Written task a:
Shorten the paragraph of the concert review that begins "Predominantly comprising ballads" into two or three plain sentences, keeping its main facts.

Reading passage:
########
Kacey Musgraves, Glasgow Armadillo ****

Here she recalled her first visit to Scotland, as support act for country’s big breakthrough act Lady Antebellum six years ago, and in her time she’s also balanced supports for Loretta Lynn and Kenny Chesney with tours opening for Katy Perry and – earlier this year – Harry Styles.

Predominantly comprising ballads and warm, thoughtful slow numbers, her songs bear a country twang and a downhome warmth, yet they also hold an undeniably contemporary edge; whether that’s in the hesitant, hip-hop influenced beat of the romantic Butterflies, or in the relevance and gentle humour of her best lyricism.

Musgraves made a dramatic entrance, backlit and shadowed at the top of an onstage staircase with guitar slung over her shoulders, her silver suit setting her apart from the dapper grey uniform worn by her six-piece, all-male and highly skilled band. She began with Slow Burn, a relaxed groove built around the smooth power of her vocal and the rich sense of encroaching maturity which her music rests upon, suspended in between youth and experience (“old soul waiting my turn / I know a few things, but I got a lot to learn”).
########
Written task b:
Copy out the records from the line that contains "Where should I" through the end of the records, requests included. Multiply every coordinate in the answers by 0.4 and round to whole numbers, with halves rounding up. Leave the pictures out.

Records to process:
########
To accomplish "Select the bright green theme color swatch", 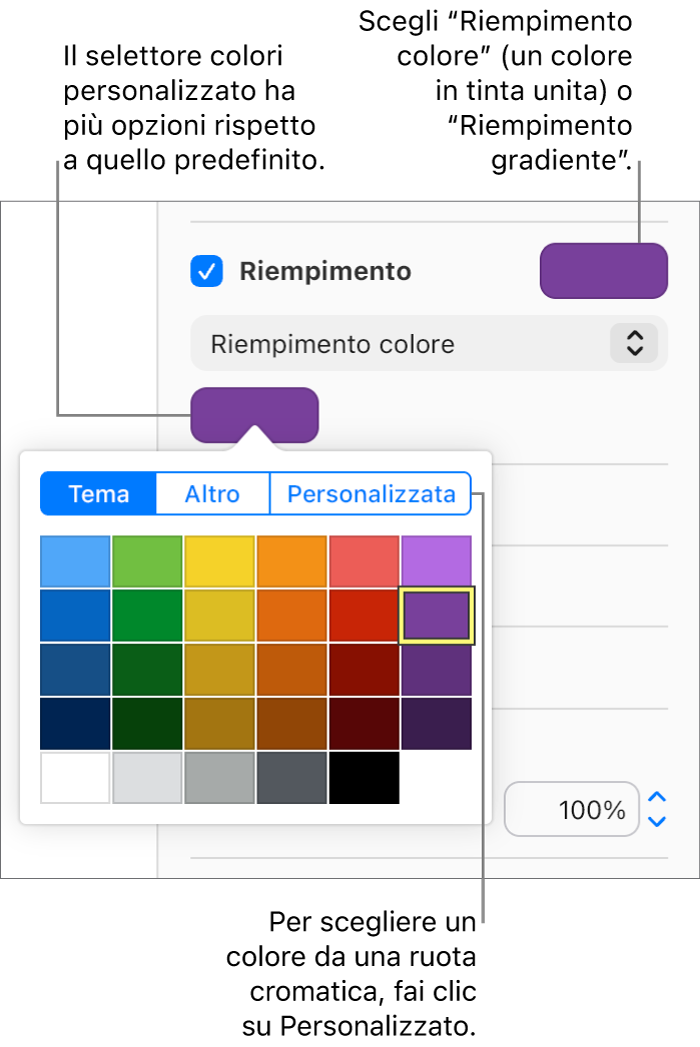I will point(147,561).
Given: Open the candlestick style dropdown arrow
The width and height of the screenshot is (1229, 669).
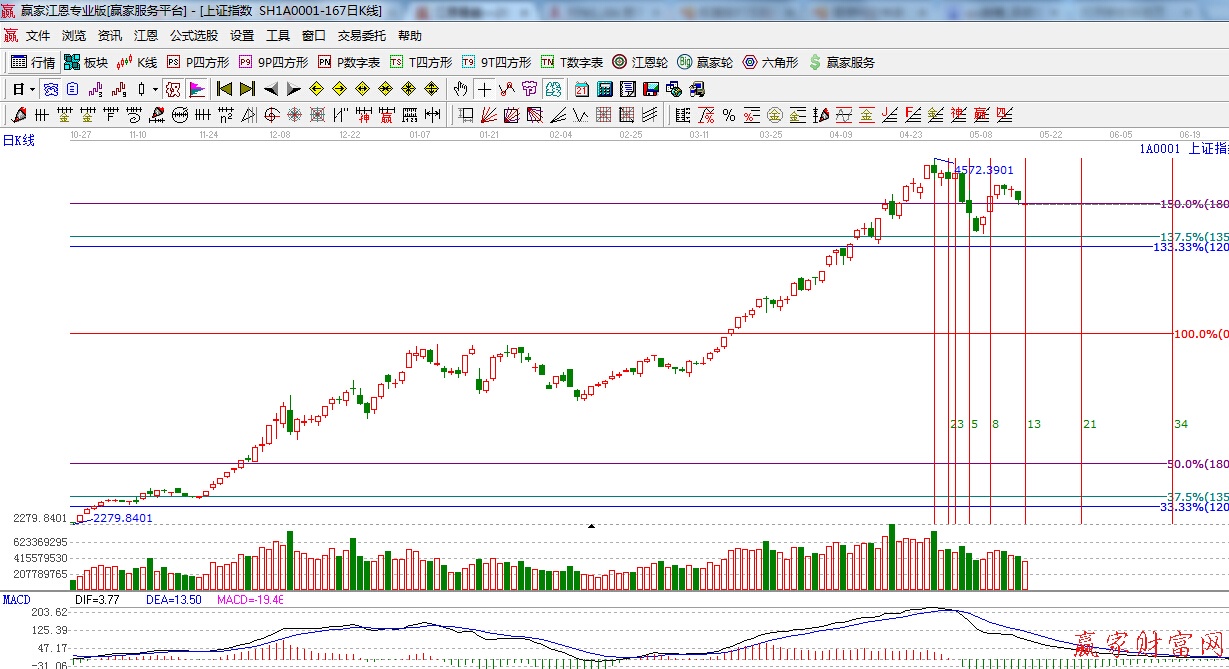Looking at the screenshot, I should click(155, 89).
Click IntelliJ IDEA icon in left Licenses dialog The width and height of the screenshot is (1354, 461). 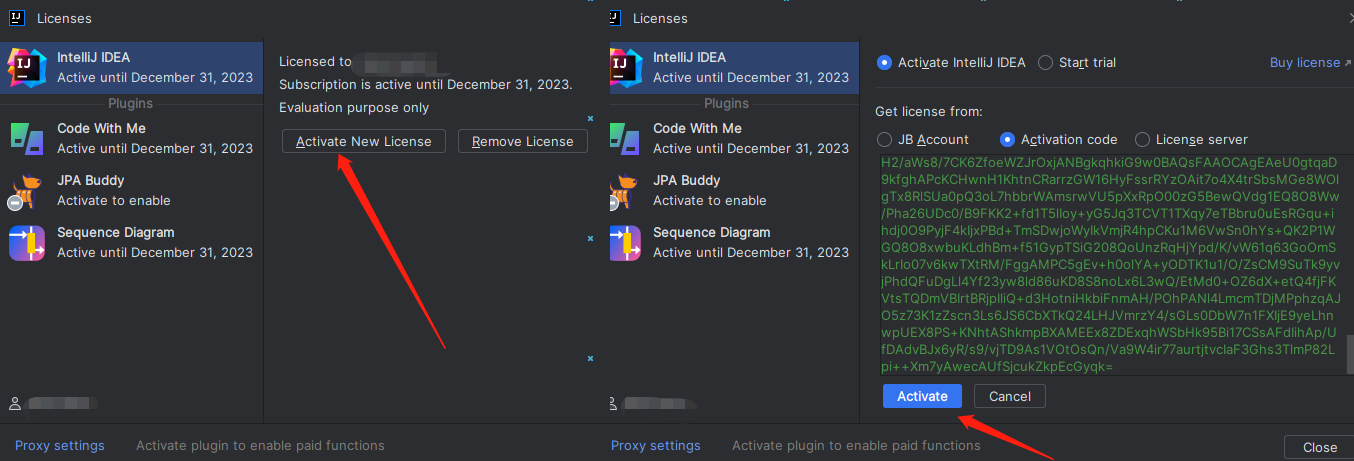pyautogui.click(x=26, y=67)
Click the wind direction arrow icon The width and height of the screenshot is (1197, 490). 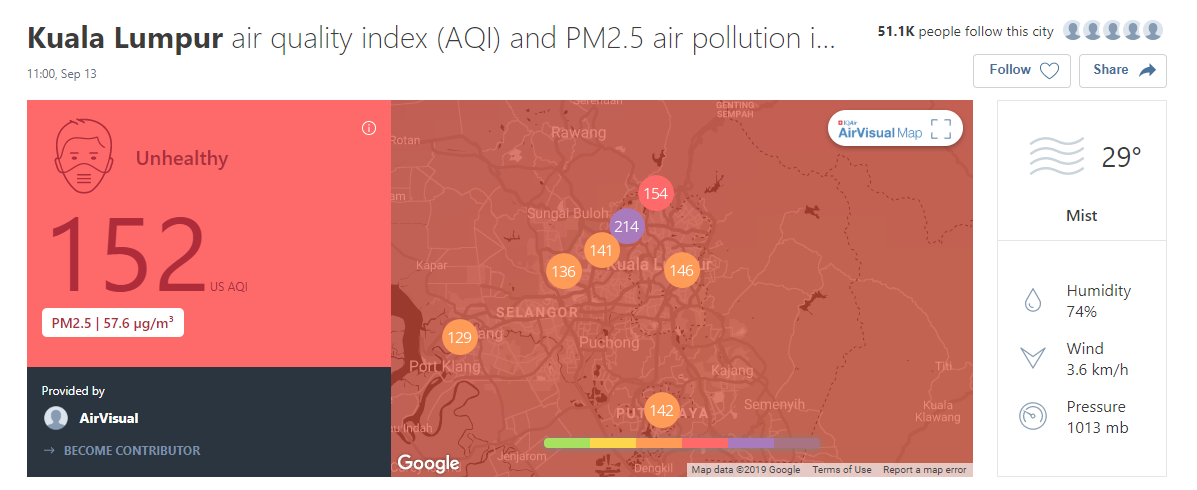coord(1033,358)
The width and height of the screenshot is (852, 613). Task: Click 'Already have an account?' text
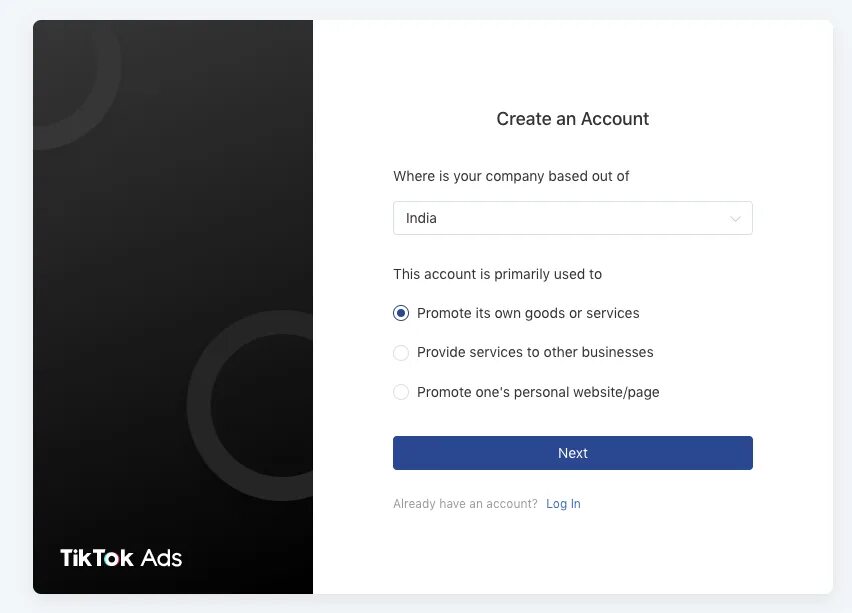point(465,504)
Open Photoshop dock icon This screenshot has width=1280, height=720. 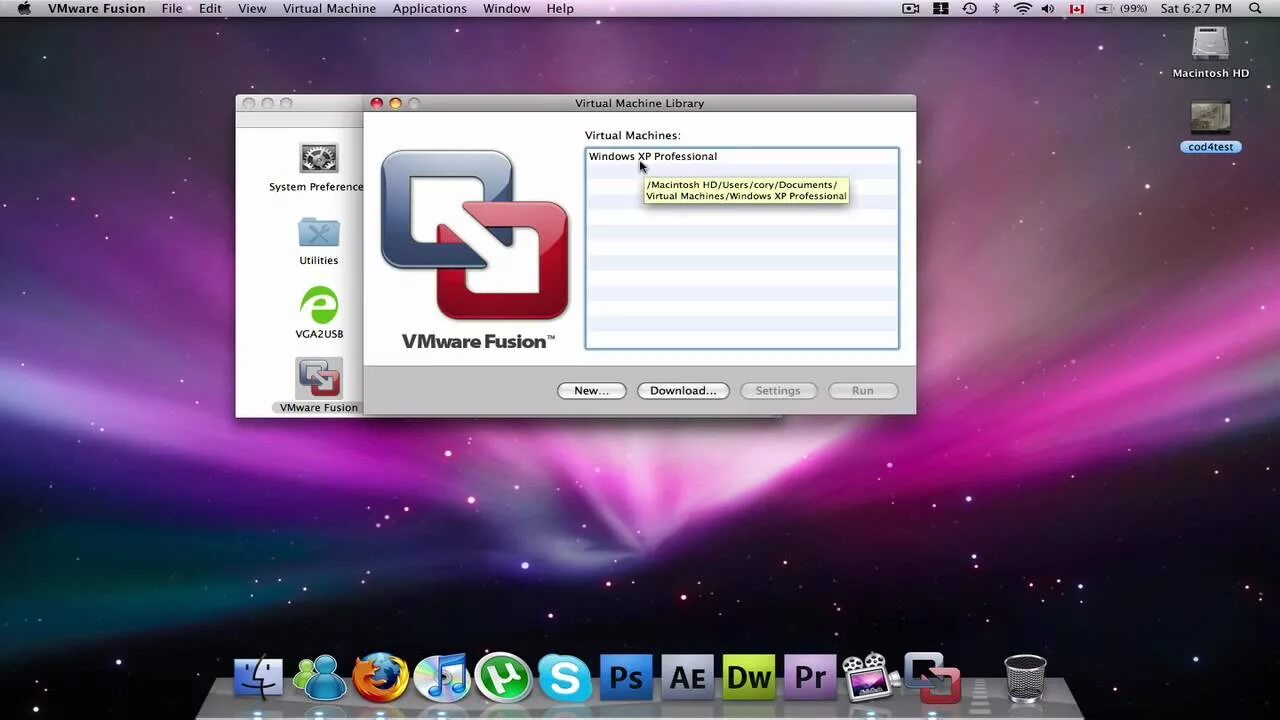[x=626, y=678]
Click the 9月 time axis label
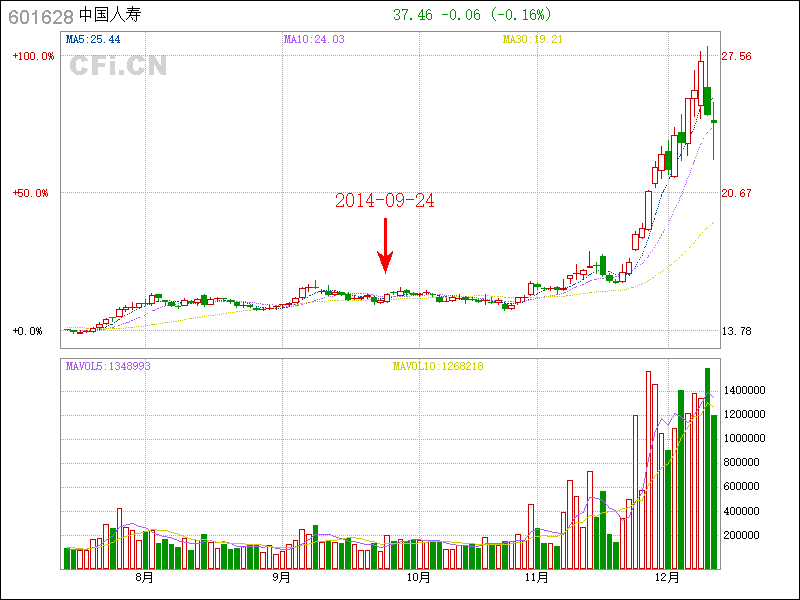800x600 pixels. pos(282,577)
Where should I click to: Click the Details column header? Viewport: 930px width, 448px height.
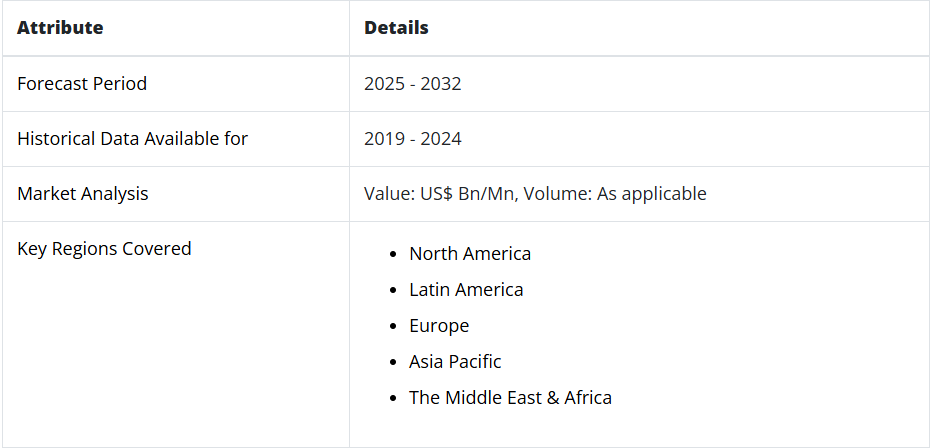396,28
########
Worked solution a:
Her songs are mostly ballads and warm, thoughtful slow numbers. They have a country twang and a downhome warmth, but also a clearly modern edge. That edge shows in the hesitant, hip-hop influenced beat of the romantic Butterflies and in the relevance and gentle humor of her best lyrics.

Worked solution b:
Where should I click to: Click the Details column header? Viewport: 930px width, 448px height.
158,11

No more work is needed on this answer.